Благодаря этому не только речь, но и жесты с их многогранными нюансами приобретают совсем иное значение; и поэт даже доверяет жестам актера многое из того, что древние выразили бы словами. Таков, например, конец «Валленштейна». Старый Октавио во многом способствовал падению Валленштейна; теперь он находит его злодейски убитым по наущению Буттлера, и в тот самый момент, когда и графиня Терцки заявляет, что приняла яд, приходит императорское послание. Гордон прочитывает надпись и передает письмо Октавио, бросая на него взгляд, полный упреков. Он говорит: «Князю Пикколомини». Октавио пугается и с болью поднимает глаза к небу. Что чувствует здесь Октавио, получая вознаграждение за услугу, в кровавом исходе которой он повинен больше других, здесь не сказано словами, но выражение целиком предоставлено мимике актера.
При таких требованиях, предъявляемых в наше время к драматическому искусству актера, поэзия нередко оттесняется на задний план материалом своего изображения, чего не знали древние. Ведь актер, будучи живым человеком, обладает, как и всякий человек, своими природными данными в отношении голоса, фигуры, выразительности лица, и он должен или отказаться от всего этого ради выражения всеобщего пафоса и родовой характеристики, или же привести .свои самобытные черты в гармонию с образами поэзии, отличающимися большей полнотой и богатством индивидуализации.
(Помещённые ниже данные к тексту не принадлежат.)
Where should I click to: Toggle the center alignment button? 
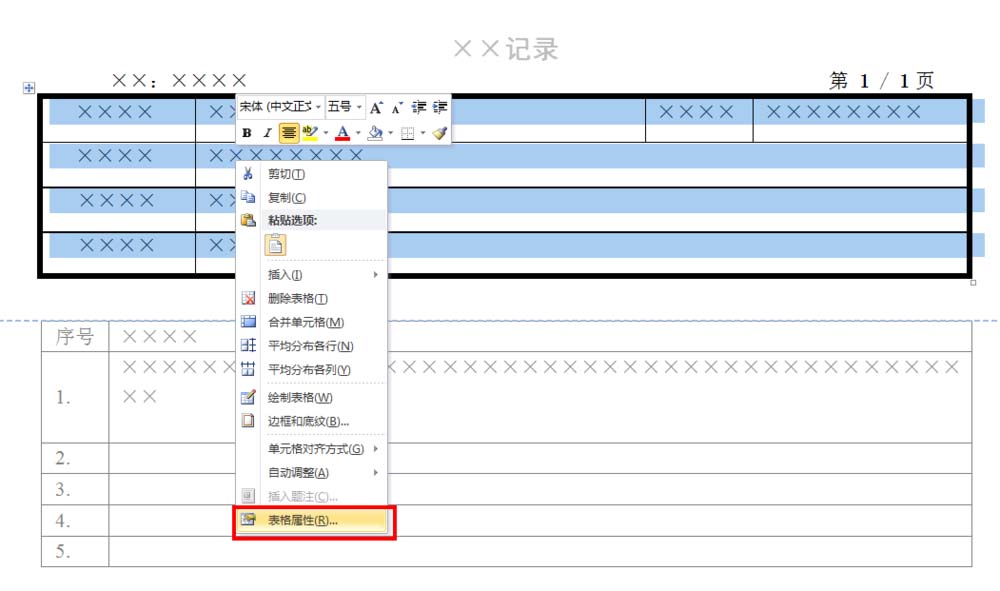288,132
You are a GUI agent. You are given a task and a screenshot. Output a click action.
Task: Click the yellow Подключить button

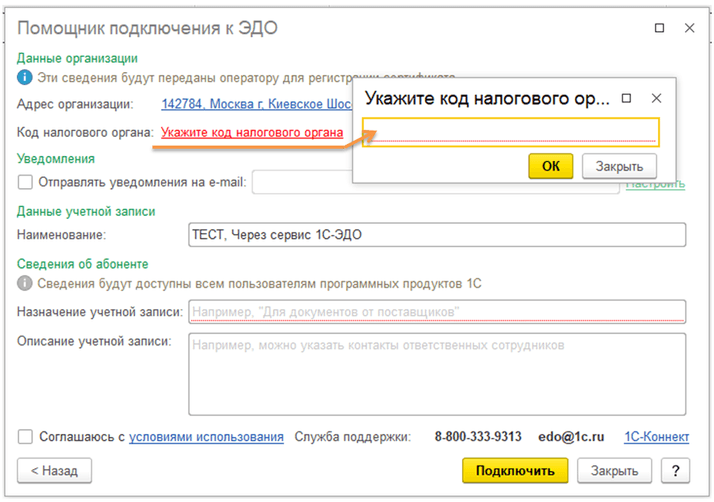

γγ. Теперь актеров называют артистами, художниками и воздают должное их художественному призванию; с точки зрения нашего современного умонастроения быть актером не позорно ни в моральном, ни в социальном отношении. И это справедливо: ведь искусство это требует таланта, разума, терпеливости, усердия, опыта, знаний, а на вершине своего развития и гениальной одаренности. Ибо актер не только должен глубоко проникать в духовный мир поэта и в свою роль, делая свою индивидуальность всецело соответствующей им как с внутренней, так и с внешней стороны, но он должен во многом совершенствовать их своим личным творчеством, заполнять пробелы, находить постеленные переходы и вообще своей игрой истолковывать поэта, выявляя перед нами в живом созерцании и делая таким образом постижимыми все его скрытые намерения и глубоко лежащие художественные достоинства.